Is It Harassment? 3 Warning Signs

The Proper Job 9 September, 2021

Harassment in the workplace can come in many forms. Most often, when we think of workplace harassment, we think of sexual harassment. Although sexual harassment is a serious problem, it is certainly not the only type of harassment that can be present in the workplace.

Identifying harassment is one of the most important steps to stopping it. If there is behavior at work that makes you uncomfortable, but you are not sure if it qualifies as harassment, you can use the following three guidelines to help you figure it out.

Violates Company Policies

Companies spend a great deal of time and money developing their policies to create a healthy work environment. These policies were created and are enforced to protect the employees, but also to protect the company from possible legal action. If a company has a policy against a certain behavior, it is a good indication that that behavior is serious and deserves attention. It is a good idea to review your company's handbook and policies to help you identify harassing behaviors.
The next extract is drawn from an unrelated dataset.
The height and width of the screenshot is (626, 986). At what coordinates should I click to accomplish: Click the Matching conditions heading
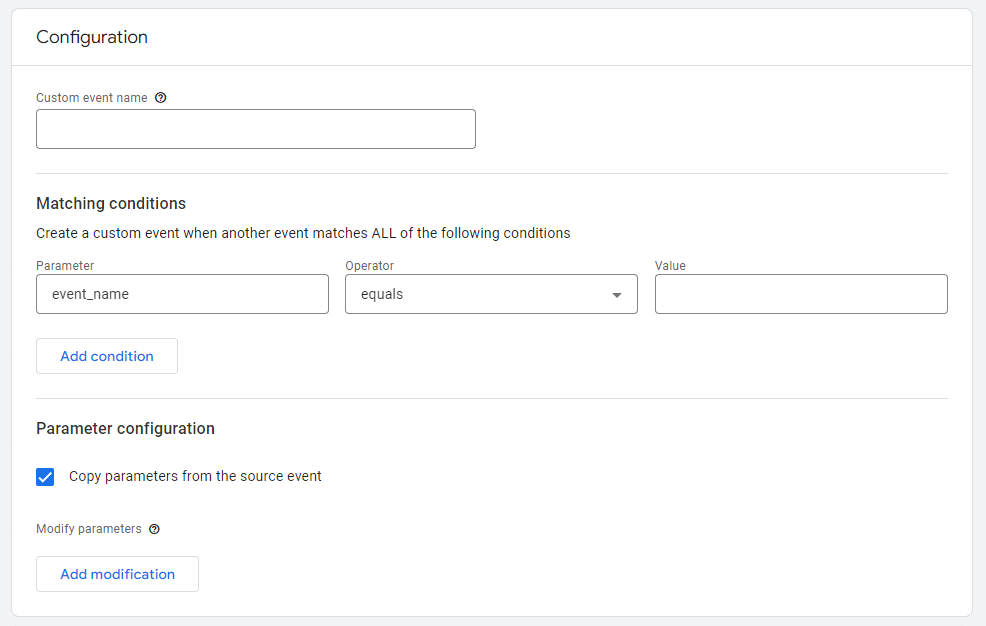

Distracts From Productivity

If someone's behavior at work is distracting from productivity, the behavior needs to be addressed. Harassment will often take employees' attention off of the work they need to accomplish and place attention rather on the individual harassing others. Bringing this to the attention of managers and supervisors is a good way to direct attention to the behavior early on. When managers and supervisors start to pay attention, in many cases, harassing behavior will stop.

Causes Anxiety

If another employee's behavior is causing you anxiety, there is a good chance that it is unhealthy behavior that has no place at work. Work is a place to focus on tasks and be productive. Anything that distracts from this is unhealthy. Although not all distracting behaviors will be considered harassment, the behavior of other co-workers should not cause anxiety for team members.

If you suspect that harassment is a problem in your workplace, use these three guidelines to help you start to identify what type of behavior you are dealing with so that you reach out to leadership.